In a phone interview Thursday with “Entertainment Tonight,” Harvey told the entertainment news show he wrote the memo because he was tired of being “ambushed” by employees on his show and wanted to protect his privacy.

"I don't apologize about the letter, but it's kind of crazy what people who took this thing and ran, man,” Harvey said. “I appreciate you asking me."

Production of the syndicated talk show ended this week after five years at NBC Tower in Chicago, with most of its estimated 80 employees losing their jobs. Harvey will host a new daytime series from Los Angeles, starting this fall.

"I could not find a way to walk from the stage to my dressing room, to sit in my makeup chair, to walk from my dressing room to the stage or to just sit and have lunch without somebody just walking in," he told "ET." "I've always had a policy where, you know, you can come and talk to me — so many people are great around here, but some of them just started taking advantage of it.

::::::

(Work request A): In the news excerpt about Harvey's memo, how many years did production of the syndicated talk show run at NBC Tower in Chicago?
(Work request B): Continue the news excerpt about Harvey's memo from its last sentence, keeping the same reporting style.

::::::

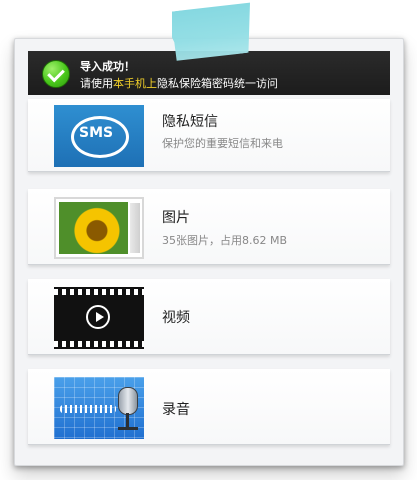 This screenshot has height=480, width=417. Describe the element at coordinates (135, 84) in the screenshot. I see `banner-message-highlight: 本手机上` at that location.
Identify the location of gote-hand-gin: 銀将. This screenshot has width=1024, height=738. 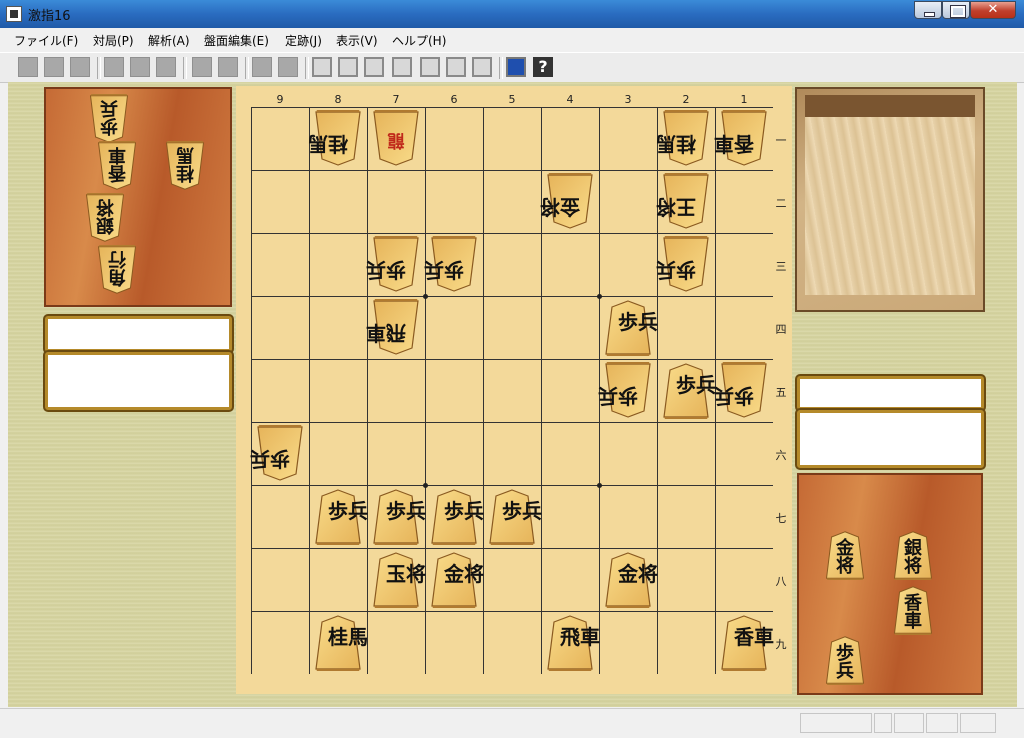
(105, 218).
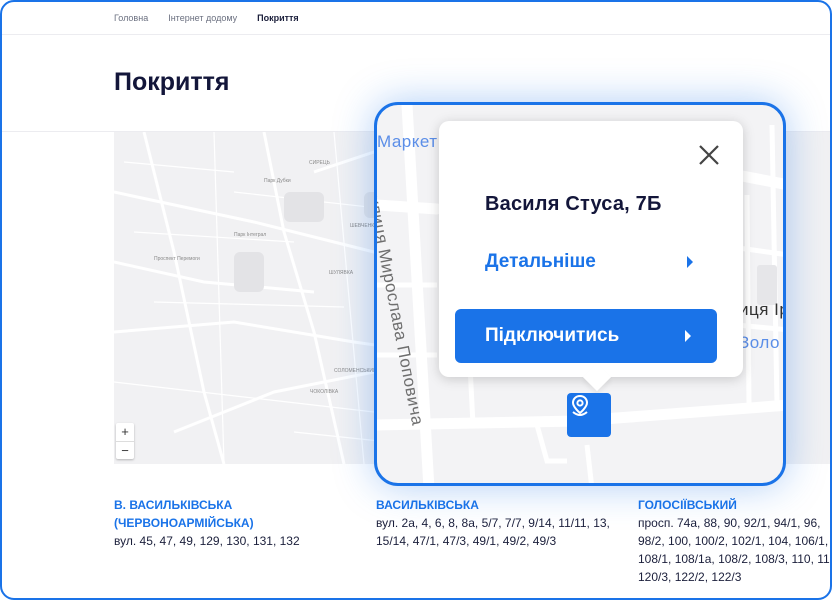 Image resolution: width=832 pixels, height=600 pixels. Describe the element at coordinates (416, 34) in the screenshot. I see `divider` at that location.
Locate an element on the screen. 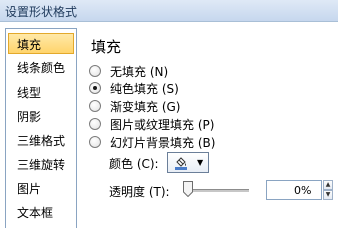 Image resolution: width=338 pixels, height=240 pixels. radio-label: 图片或纹理填充 (P) is located at coordinates (162, 124).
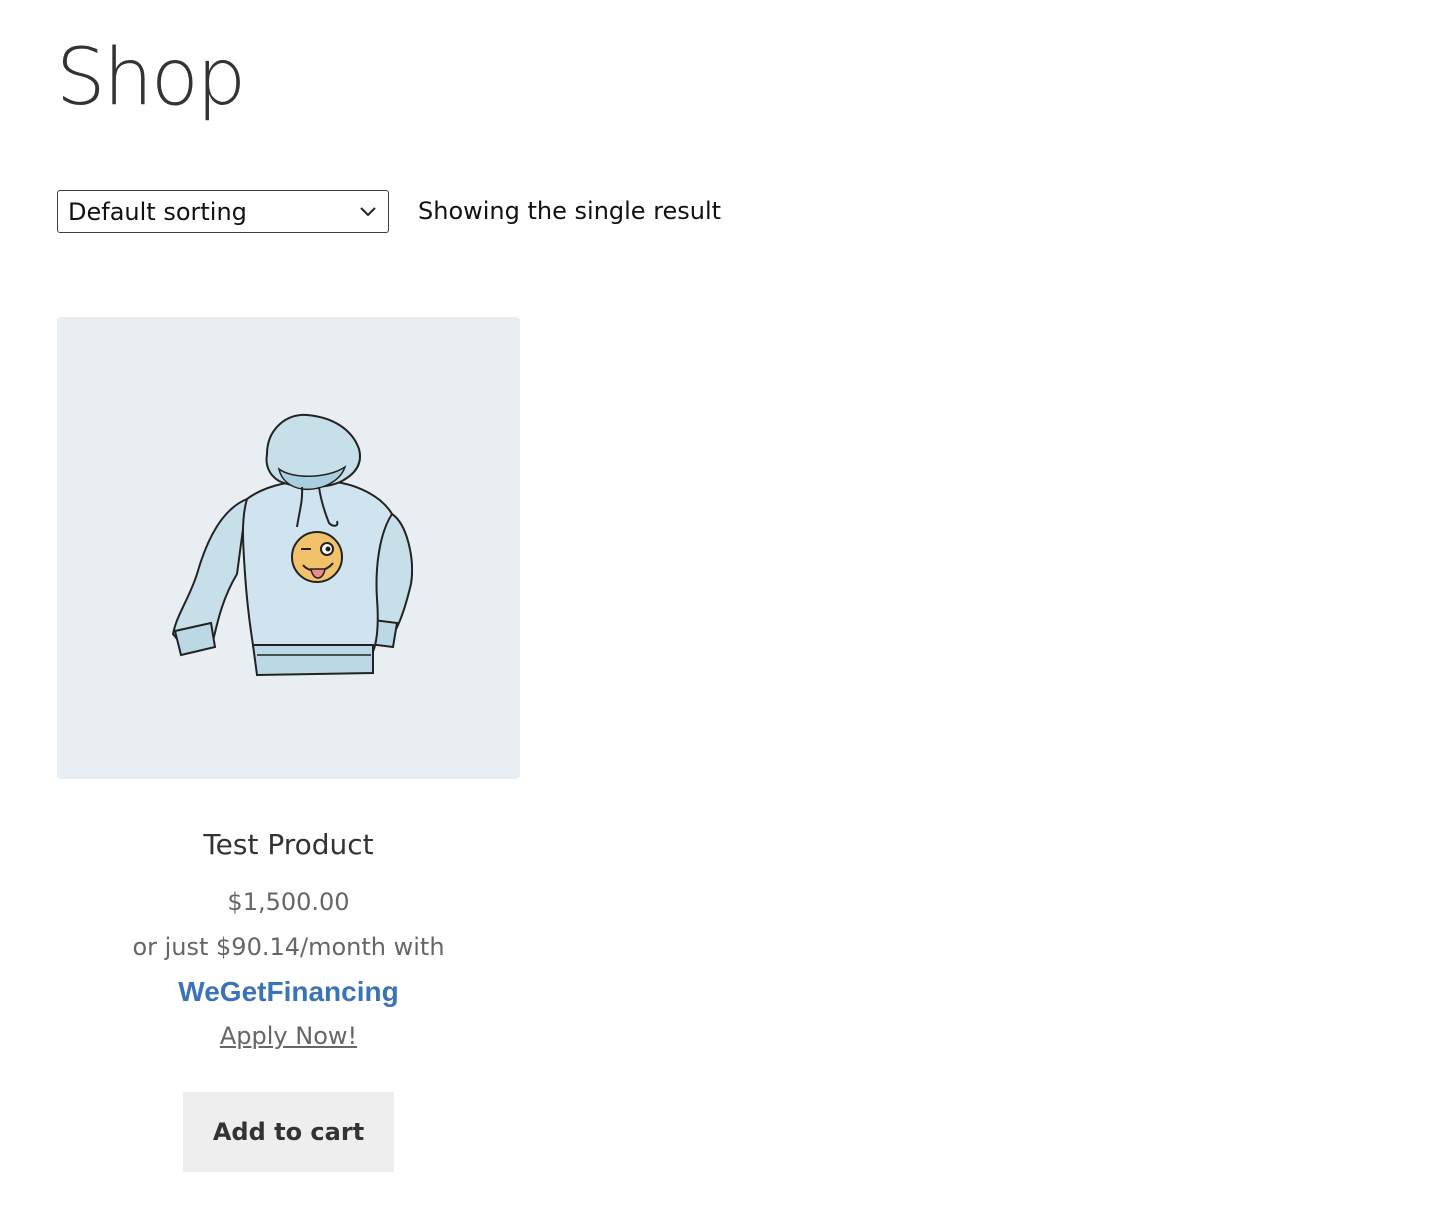 This screenshot has height=1216, width=1442. Describe the element at coordinates (288, 1132) in the screenshot. I see `add-to-cart-button: Add to cart` at that location.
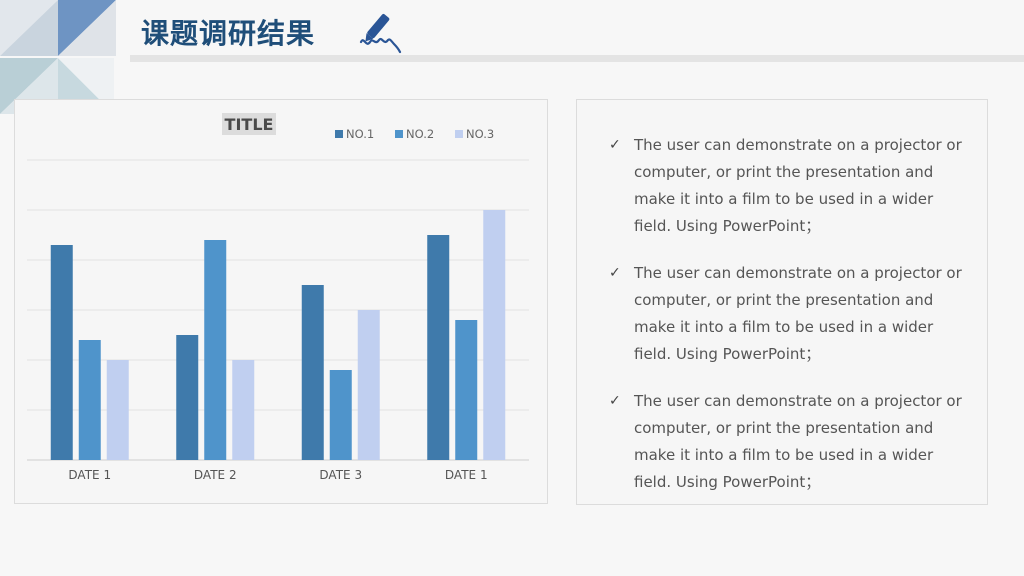  I want to click on legend: NO.1 NO.2 NO.3, so click(414, 134).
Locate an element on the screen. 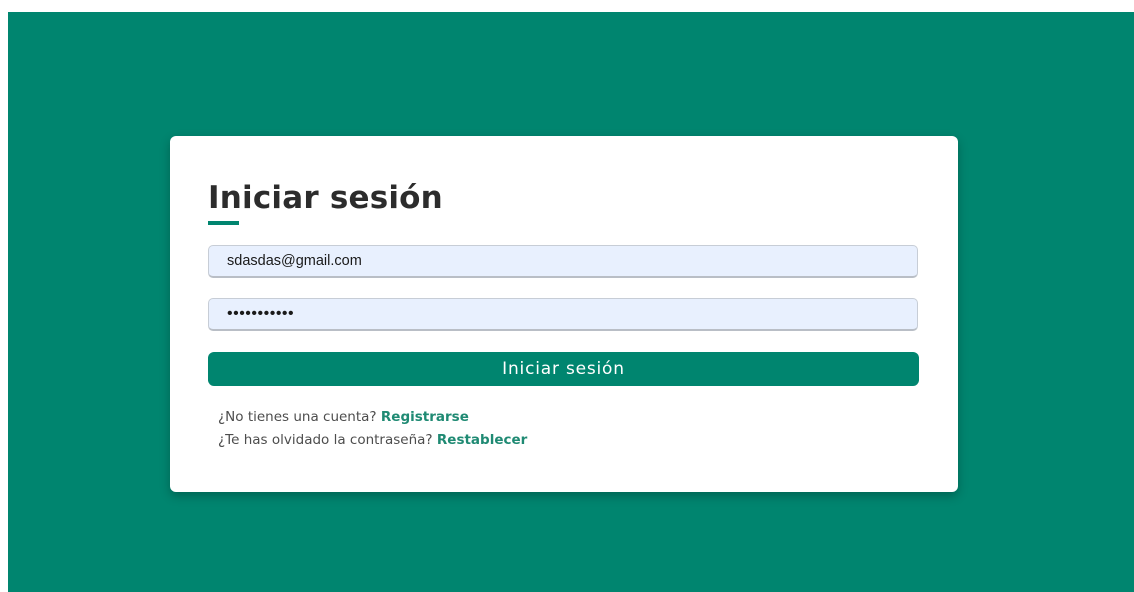  page-title: Iniciar sesión is located at coordinates (326, 198).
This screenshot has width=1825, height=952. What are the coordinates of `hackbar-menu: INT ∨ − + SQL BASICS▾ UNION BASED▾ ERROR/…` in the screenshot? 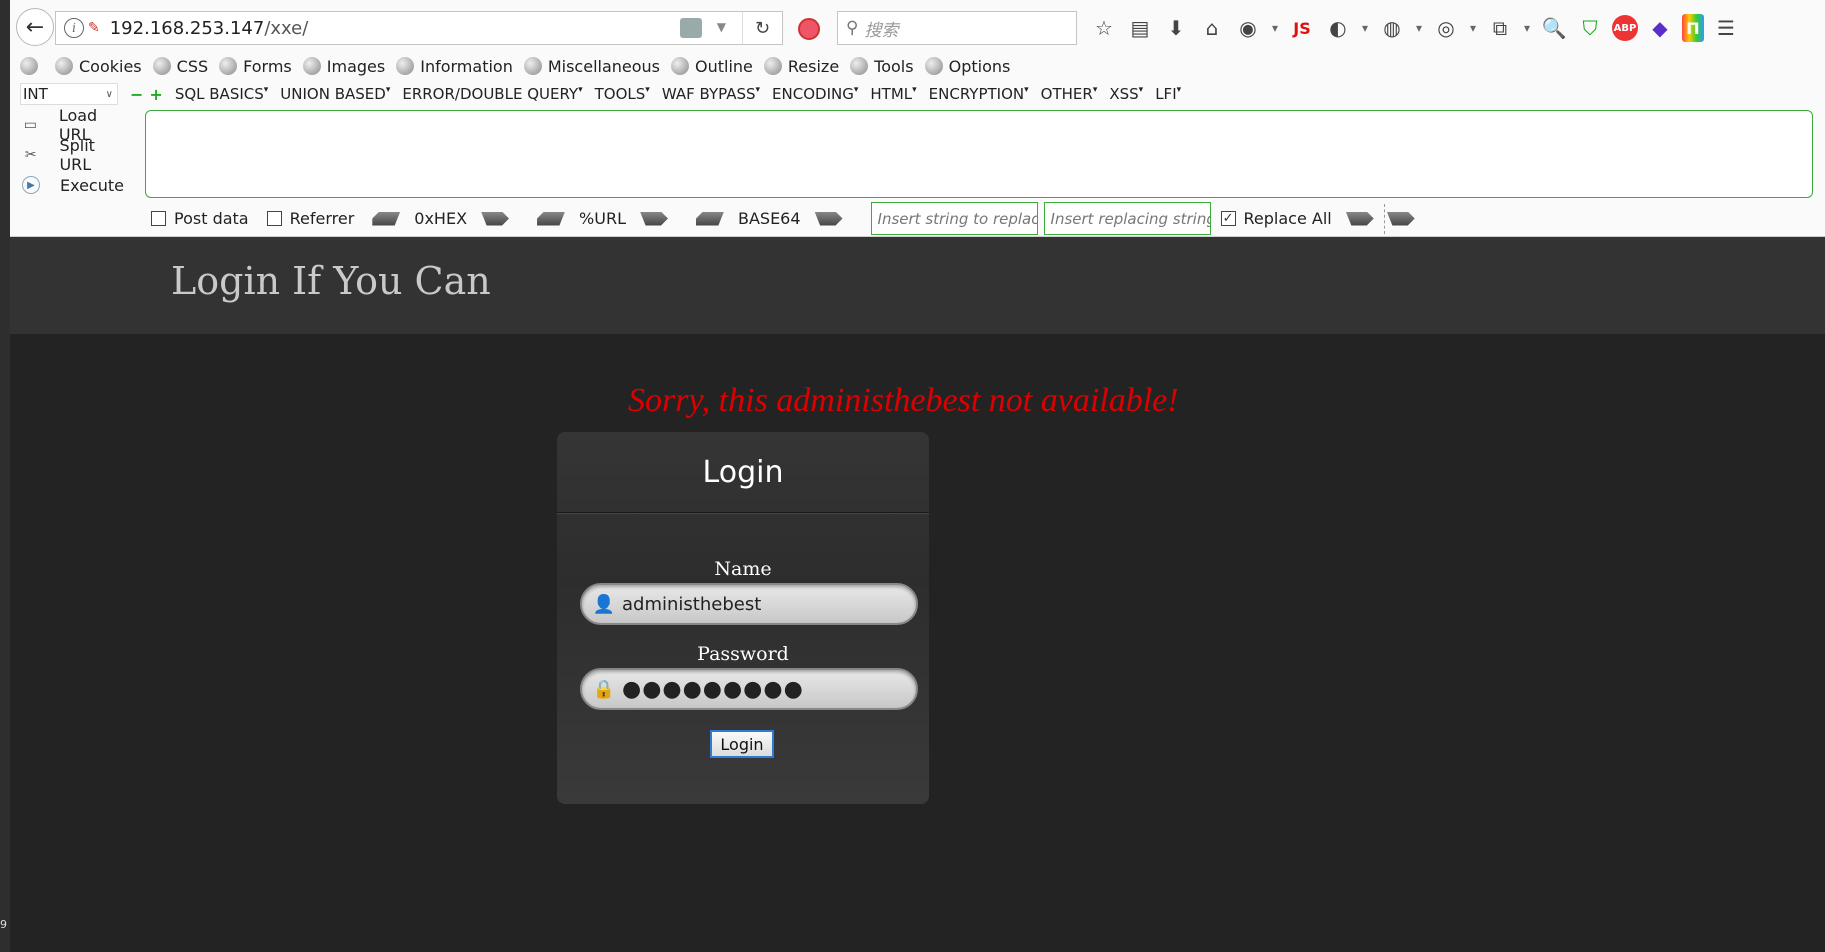 It's located at (606, 94).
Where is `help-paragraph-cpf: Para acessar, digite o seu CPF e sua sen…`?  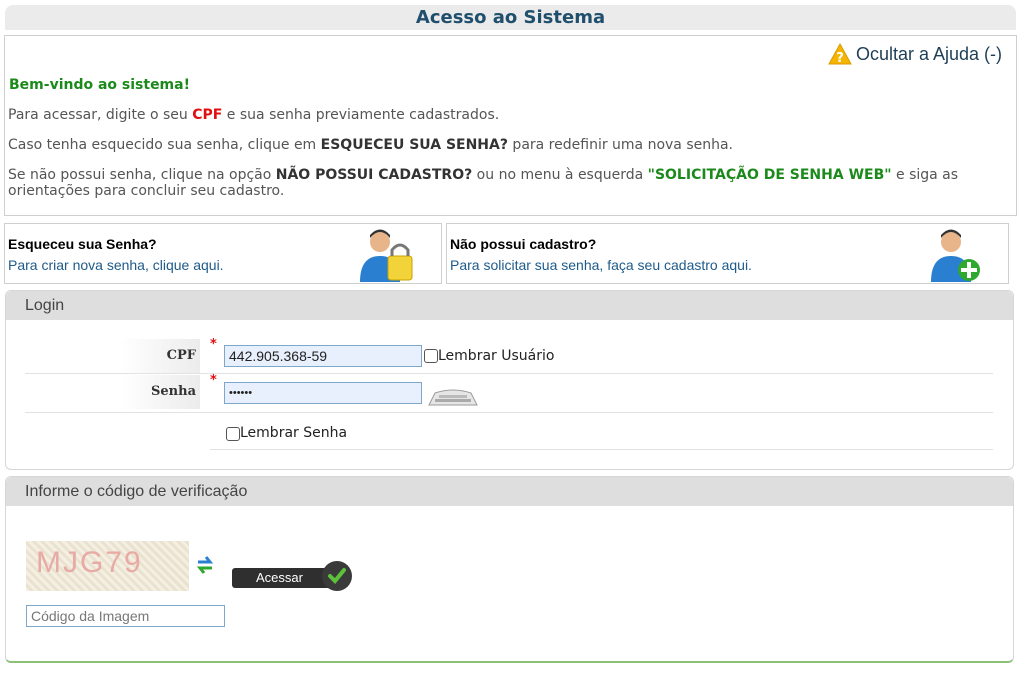 help-paragraph-cpf: Para acessar, digite o seu CPF e sua sen… is located at coordinates (254, 115).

::::::

(Exercise output A): Five years.

(Exercise output B):
"Look man, I'm in my makeup chair, they walk in the room. I'm having lunch, they walk in, they don't knock. I'm in the hallway, I'm getting ambushed by people with friends that come to the show and having me sign this and do this. I just said, 'Wait a minute.' And in hindsight, I probably should've handled it a little bit differently."

By sending the email, Harvey said, he was "asking everyone to simply honor and respect" his privacy, adding: "If you come out your house, you don't want anybody on your porch waiting on you. You walk to your car, you don't want people bothering you on your way to your car. Everybody wants the freedom to be able to move around.

"I just didn't want to be in this prison anymore where I had to be in this little room, scared to go out and take a breath of fresh air without somebody approaching me, so I wrote the letter."